[Opening Data records section]

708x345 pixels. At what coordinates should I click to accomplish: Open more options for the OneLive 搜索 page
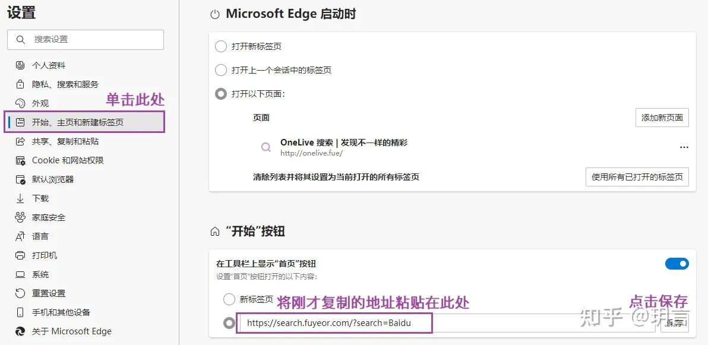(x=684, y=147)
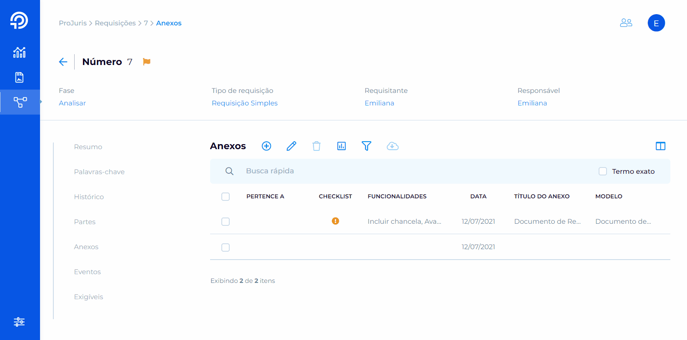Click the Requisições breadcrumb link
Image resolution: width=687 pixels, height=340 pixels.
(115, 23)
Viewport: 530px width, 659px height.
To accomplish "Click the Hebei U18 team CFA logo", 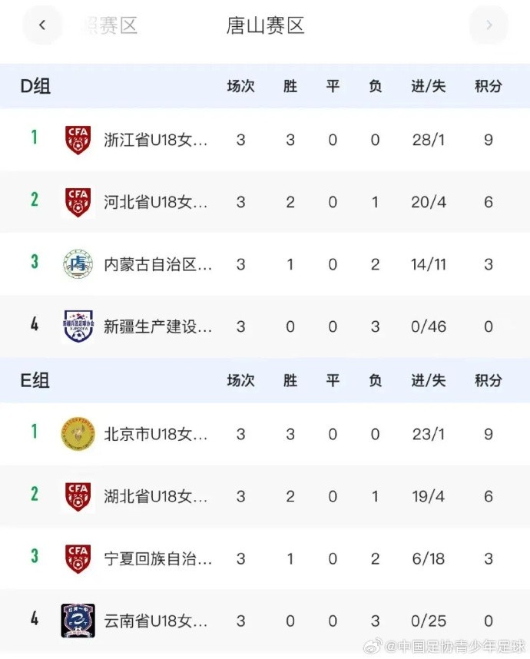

[Closing Data records section]

» **Your instructions**
Give every entry again as it is, dropping its pictures.

» **Answer space**
708x345 pixels. At what coordinates should I click to accomplish: Open more options for the OneLive 搜索 page
(x=684, y=147)
Click the Requisições breadcrumb link
Image resolution: width=687 pixels, height=340 pixels.
(115, 23)
Viewport: 530px width, 659px height.
To accomplish "Click the Hebei U18 team CFA logo", 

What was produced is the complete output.